"I got goose bumps," Tyler recalls of the performance, which was complimented by images of Hank Williams, Lefty Frizzell, Elvis Presley and Vern Gosdin on the big screen behind the Possom. "I started wearing out country gold from that point on."
That was back when Tyler was a teenager, living in a tiny farm community in Missouri. His mother had just married DeWayne Phillips, George Jones' lead guitarist who recognized his new stepson belonged up on that stage, as well.
Fast forward a few years -- and a lot of small-town shows and talent contests -- later, and Tyler moved to Nashville to pursue his dreams. He took a job landscaping to pay the bills and another job at one of George's old haunts, the legendary Tootsie's Orchid Lounge, where the budding young singer did everything from flipping burgers to playing guitar.
"After I'd sung a few times at Tootsie's, they said, 'We need to get you your own show here.' Two months later, I'm playing three or four nights a week," Tyler recalls. "I loved the whole feel of the honky-tonk. I was like, 'Man, I should've been born here. This is what I should have been doing since I was ten.' I ate it up."
Tyler eventually made enough money to make his own album, which landed in the hands of one of Nashville's most successful songwriters today, Rhett Akins, who helped record some new material for the project and began pitching his new friend to Nashville label heads. After a Sony Music executive heard Tyler sing at an event in Nashville, a publishing deal and record deal weren't far behind.

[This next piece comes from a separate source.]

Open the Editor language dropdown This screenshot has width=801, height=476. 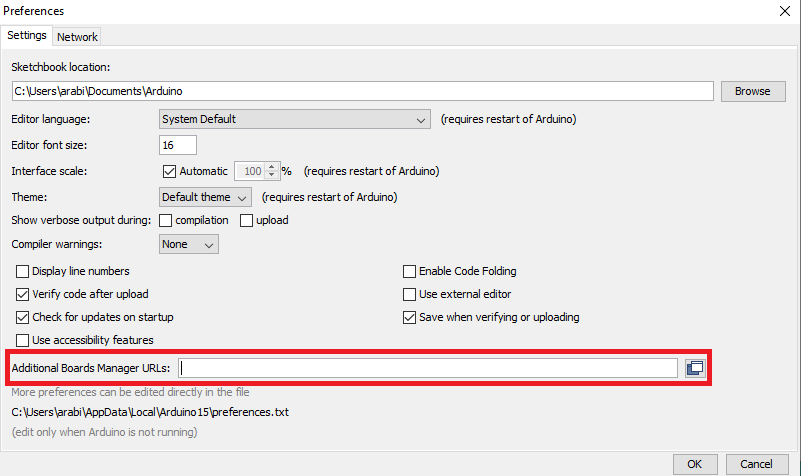295,119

Fans will hear for themselves all of the blood, sweat and tears that led to that record deal when Tyler's debut album on BNA Records is released in the coming months. The first taste of the project is "Hot Mess," a clever tune that changes its namesake expression into something sexy. Tyler explains that the song shows just one of the many facets of his musical style, which he modeled after listening to everyone from MC Hammer to, of course, George Jones.
"I wanted to make an album you could take anywhere, and I can take this one to a barn party on a back road and have everybody rock out, and at the same time kids can enjoy it and dance to it," he says, adding with a laugh, "and I could play it for my grandma! I wanted everybody to be able to listen to it, and I think we accomplished that."

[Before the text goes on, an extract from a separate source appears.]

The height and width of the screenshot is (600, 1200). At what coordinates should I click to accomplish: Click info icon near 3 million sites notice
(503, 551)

But as proud as he is of the new music, Tyler has two feet planted on the ground. Becoming a famous singer-songwriter is something he has dreamed of since a teen, but not because of the fame.
"I am going to be one of those artists who's in it for the fans," he insists. "I'm the guy that's gonna come out and drink a beer with you after the show. I don't know how many times I've almost not gotten into my own show because I look like the people who are coming to watch! I'm just like my fans, and that's the way I like it."